■ Written problem A
In the forum thread, why did the owner try a different bowl and different feeding locations? Answer in one to three sentences.
■ Written problem B
Find every line in the rows below that contains the string "size", and copy each such line in full. Case counts.

■ Provided passage
------------------------

# My one year old GSD afraid of food!?



## Kara_and_Khoi's_Mom (Jul 5, 2011)

My dog is suddendly scared of her food and/or bowl. When we call her for dinner, she hides in a different room and doesn't want to come eat. She is still eating her raw chicken and treats with no problem, so there doesn't seem to be a problem with her eating in general. She used to love the food, so it wouldn't make sense that she just doesn't like the food anymore. We tried a different bowl and different locations to feed. (because we thought maybe she was startled when the small dog door cover fell and made a loud sound while she was eating several times). She will eat the food (dehydrated raw food served wet) if I spoon feed her bite by bite. By the end, she will lick the bowl clean, but if you stop spoon feeding before the end, she will not eat on her own and will walk away. We don't want to be spoon feeding a 90 pound German Shepherd anymore! She is 1 year old and extremely healthy and happy otherwise. It seems like she's just not hungry, but it would be odd for her not to be hungry after eating nothing but 1 treat until 5pm. Help! Thanks!


----------



## neiltus (Mar 10, 2011)

mine developed a fear of the big white upright freezers?!? The pet food store has a few and they freak her out, one place where I train has one...same thing...


----------



## Grimsin (Jun 15, 2011)

I had a corgi that tried this, wouldnt eat unless i hand fed her, i just stopped doing it, A dog wont starve themself if they know food is waiting for them, eventually hunger will conquer fear and they will go eat. and no treats untill she eats supper otherwise they know they will get food elsewhere.

------------------------

Dataset excerpt
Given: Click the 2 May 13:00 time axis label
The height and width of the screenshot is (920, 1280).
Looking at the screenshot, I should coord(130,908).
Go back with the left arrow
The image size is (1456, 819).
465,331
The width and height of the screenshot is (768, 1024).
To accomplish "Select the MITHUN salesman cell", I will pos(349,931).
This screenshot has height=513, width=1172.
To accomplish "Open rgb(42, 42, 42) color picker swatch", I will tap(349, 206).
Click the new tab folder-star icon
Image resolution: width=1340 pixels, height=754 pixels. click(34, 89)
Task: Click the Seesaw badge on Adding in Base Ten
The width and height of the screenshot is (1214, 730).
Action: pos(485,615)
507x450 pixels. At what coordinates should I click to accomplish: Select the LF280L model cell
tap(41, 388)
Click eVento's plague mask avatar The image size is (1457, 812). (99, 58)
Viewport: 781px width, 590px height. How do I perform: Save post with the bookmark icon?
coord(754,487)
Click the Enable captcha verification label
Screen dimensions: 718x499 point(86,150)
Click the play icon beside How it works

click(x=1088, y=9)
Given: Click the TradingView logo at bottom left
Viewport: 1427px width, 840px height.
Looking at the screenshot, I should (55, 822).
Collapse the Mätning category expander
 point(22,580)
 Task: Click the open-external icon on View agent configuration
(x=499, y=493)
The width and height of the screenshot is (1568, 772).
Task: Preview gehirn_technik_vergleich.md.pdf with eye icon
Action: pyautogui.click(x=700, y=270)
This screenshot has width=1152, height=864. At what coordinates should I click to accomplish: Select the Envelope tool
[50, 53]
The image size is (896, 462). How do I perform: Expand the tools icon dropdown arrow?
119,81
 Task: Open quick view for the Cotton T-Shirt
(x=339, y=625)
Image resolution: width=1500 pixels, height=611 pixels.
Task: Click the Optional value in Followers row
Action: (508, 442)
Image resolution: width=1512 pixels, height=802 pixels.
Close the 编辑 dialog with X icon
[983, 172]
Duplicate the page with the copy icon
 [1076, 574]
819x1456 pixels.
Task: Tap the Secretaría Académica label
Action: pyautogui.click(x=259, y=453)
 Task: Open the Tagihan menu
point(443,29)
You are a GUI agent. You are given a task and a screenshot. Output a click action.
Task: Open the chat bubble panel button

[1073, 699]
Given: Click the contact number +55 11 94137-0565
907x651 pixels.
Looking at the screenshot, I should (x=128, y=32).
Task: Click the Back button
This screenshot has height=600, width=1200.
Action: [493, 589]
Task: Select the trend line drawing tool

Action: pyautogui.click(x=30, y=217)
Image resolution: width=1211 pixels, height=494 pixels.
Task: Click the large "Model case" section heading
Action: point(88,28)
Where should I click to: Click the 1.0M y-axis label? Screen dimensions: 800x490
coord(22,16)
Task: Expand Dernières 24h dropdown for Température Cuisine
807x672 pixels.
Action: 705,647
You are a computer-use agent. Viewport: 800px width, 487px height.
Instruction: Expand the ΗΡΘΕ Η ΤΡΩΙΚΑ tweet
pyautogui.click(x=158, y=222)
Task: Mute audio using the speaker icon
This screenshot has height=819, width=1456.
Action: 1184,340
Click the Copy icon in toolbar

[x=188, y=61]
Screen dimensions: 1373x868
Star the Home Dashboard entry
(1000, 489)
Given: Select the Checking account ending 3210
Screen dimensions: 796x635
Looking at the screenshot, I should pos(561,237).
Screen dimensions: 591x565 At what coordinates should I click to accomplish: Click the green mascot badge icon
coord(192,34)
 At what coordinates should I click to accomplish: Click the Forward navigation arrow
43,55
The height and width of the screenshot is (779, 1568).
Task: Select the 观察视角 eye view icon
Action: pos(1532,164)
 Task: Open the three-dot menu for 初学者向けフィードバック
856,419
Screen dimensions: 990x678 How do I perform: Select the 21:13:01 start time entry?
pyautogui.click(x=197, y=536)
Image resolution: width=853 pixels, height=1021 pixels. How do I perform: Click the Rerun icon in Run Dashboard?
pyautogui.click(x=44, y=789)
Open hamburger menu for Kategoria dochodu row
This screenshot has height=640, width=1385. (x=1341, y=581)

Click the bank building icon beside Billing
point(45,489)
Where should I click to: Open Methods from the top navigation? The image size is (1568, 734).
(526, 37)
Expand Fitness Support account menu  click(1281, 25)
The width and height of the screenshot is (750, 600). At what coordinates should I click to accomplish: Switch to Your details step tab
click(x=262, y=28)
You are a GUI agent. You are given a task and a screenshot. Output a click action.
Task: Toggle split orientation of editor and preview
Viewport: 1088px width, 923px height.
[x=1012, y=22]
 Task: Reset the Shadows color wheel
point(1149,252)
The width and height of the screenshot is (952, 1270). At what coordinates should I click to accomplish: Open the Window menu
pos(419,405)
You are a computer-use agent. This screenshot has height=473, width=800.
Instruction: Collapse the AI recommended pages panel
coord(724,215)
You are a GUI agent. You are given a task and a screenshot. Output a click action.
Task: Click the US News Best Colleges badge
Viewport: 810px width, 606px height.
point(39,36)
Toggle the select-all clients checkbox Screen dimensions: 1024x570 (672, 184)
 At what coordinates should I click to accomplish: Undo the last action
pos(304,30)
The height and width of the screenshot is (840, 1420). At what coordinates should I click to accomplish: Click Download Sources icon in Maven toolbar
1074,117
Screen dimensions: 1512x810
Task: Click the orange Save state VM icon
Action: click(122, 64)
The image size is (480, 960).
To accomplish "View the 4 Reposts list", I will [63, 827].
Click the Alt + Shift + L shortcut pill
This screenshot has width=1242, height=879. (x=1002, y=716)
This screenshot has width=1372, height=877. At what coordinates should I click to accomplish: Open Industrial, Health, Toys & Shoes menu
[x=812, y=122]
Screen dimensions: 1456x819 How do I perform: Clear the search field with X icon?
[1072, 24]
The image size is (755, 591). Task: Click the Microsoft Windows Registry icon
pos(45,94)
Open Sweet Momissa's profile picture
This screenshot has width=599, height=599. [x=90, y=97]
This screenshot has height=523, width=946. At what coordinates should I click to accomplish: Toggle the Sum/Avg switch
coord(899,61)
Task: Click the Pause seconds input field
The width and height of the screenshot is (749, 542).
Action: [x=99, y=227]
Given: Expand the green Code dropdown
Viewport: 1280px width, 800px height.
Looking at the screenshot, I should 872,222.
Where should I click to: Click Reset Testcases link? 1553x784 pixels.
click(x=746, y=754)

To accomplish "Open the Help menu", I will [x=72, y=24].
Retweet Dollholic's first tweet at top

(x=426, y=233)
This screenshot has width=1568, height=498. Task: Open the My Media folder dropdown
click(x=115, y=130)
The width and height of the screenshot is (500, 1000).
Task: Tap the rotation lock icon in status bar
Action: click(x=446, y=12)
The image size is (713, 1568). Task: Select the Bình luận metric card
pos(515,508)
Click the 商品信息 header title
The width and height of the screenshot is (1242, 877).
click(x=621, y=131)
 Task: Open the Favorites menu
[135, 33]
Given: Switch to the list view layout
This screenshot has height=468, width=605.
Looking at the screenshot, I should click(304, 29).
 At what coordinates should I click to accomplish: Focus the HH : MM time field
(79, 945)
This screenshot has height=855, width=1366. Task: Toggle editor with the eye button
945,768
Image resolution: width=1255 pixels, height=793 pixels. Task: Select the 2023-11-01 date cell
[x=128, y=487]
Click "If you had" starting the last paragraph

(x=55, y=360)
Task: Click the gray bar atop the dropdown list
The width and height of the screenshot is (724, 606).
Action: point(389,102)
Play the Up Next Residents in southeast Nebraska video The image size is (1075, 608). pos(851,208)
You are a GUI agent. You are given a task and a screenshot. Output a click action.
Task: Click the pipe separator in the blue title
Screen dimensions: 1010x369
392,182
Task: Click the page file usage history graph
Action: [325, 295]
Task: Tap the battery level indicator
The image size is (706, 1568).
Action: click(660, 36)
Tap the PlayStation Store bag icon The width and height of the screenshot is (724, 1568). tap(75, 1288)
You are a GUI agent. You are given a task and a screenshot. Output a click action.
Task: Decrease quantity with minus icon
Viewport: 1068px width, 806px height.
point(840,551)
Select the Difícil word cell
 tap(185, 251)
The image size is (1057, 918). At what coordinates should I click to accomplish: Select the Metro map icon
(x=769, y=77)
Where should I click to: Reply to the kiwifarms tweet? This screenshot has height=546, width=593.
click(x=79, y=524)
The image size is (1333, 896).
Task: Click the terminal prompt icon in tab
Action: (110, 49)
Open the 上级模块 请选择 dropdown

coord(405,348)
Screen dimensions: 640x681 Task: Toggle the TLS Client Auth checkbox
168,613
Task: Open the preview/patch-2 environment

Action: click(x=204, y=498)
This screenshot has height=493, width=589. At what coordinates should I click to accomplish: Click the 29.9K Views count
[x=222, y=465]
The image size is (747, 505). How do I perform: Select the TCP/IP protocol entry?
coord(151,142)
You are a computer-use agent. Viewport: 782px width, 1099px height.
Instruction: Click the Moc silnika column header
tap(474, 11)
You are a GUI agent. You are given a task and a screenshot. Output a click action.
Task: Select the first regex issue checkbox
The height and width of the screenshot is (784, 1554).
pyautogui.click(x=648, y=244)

------------------------

■ Result A
The owners thought the dog might have been startled several times while eating, when the small dog door cover fell and made a loud sound. They changed the bowl and the feeding locations because of that suspicion.

■ Result B
The image size is (1456, 819).
Click eVento's plague mask avatar The image size is (1457, 812). (99, 58)
The image size is (896, 462). How do I perform: Expand the tools icon dropdown arrow?
Where should I click to: Open Methods from the top navigation? The image size is (1568, 734).
The image size is (480, 960).
The image size is (755, 591). Task: Click the Microsoft Windows Registry icon
The image size is (713, 1568). Task: Select the Bình luận metric card
Play the Up Next Residents in southeast Nebraska video The image size is (1075, 608). pos(851,208)
The image size is (706, 1568).
The image size is (1057, 918). At what coordinates should I click to accomplish: Select the Metro map icon
The image size is (1333, 896).
The image size is (747, 505). How do I perform: Select the TCP/IP protocol entry?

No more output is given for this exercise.